After graduating from Eastern, Lauer enlisted in the US Marine Corps and
volunteered to go to Vietnam. He attained the rank of Private First Class (PFC).
Lauer’s tour of duty in Vietnam began May 8, 1968. Only 23 days after
arriving in Vietnam, he was tragically killed in South Vietnam, as a result
of mortar fire.
He was awarded the Purple Heart.
After Lauer’s death, his legacy still prevails through Eastern Regional High
School and his community. In Gibbsboro, a memorial park and a street have
been dedicated in Lauer’s memory. In the Gibbsboro American Legion Hall, a
showcase memorial pays tribute to Lauer’s life. On May 21, 1998, 30 years
after Joseph Lauer’s death, Eastern Regional High School held a memorial
assembly for the entire student body to recognize and remember this student
that sacrificed his life for his country.
A Father’s Proud Requiem for his Only Son.
There was a long round fluorescent light stretched across the top of the
garage door and its glow flooded the winding suburban street and lighted the
way for the people who moved softly up the stone walk that cut across the
terraced lawn of the modest split level home.

*-*-*

List every tribute to Joseph Lauer's memory that the passage about him mentions after his death.

§ DATA EXCERPT:
*-*-*

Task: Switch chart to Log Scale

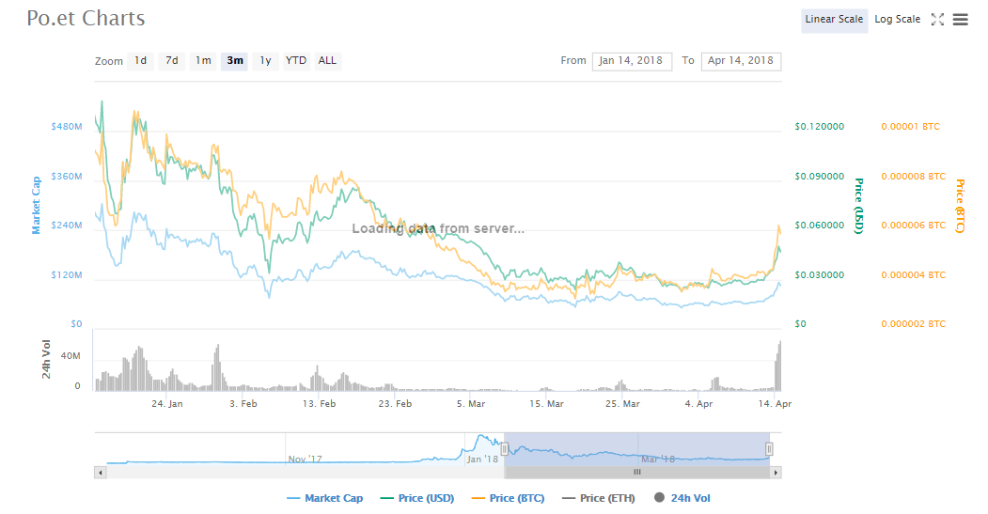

*-*-*

§ THE ANSWER:
- A memorial park in Gibbsboro
- A street in Gibbsboro dedicated in his memory
- A showcase memorial in the Gibbsboro American Legion Hall
- A memorial assembly for the entire student body at Eastern Regional High School on May 21, 1998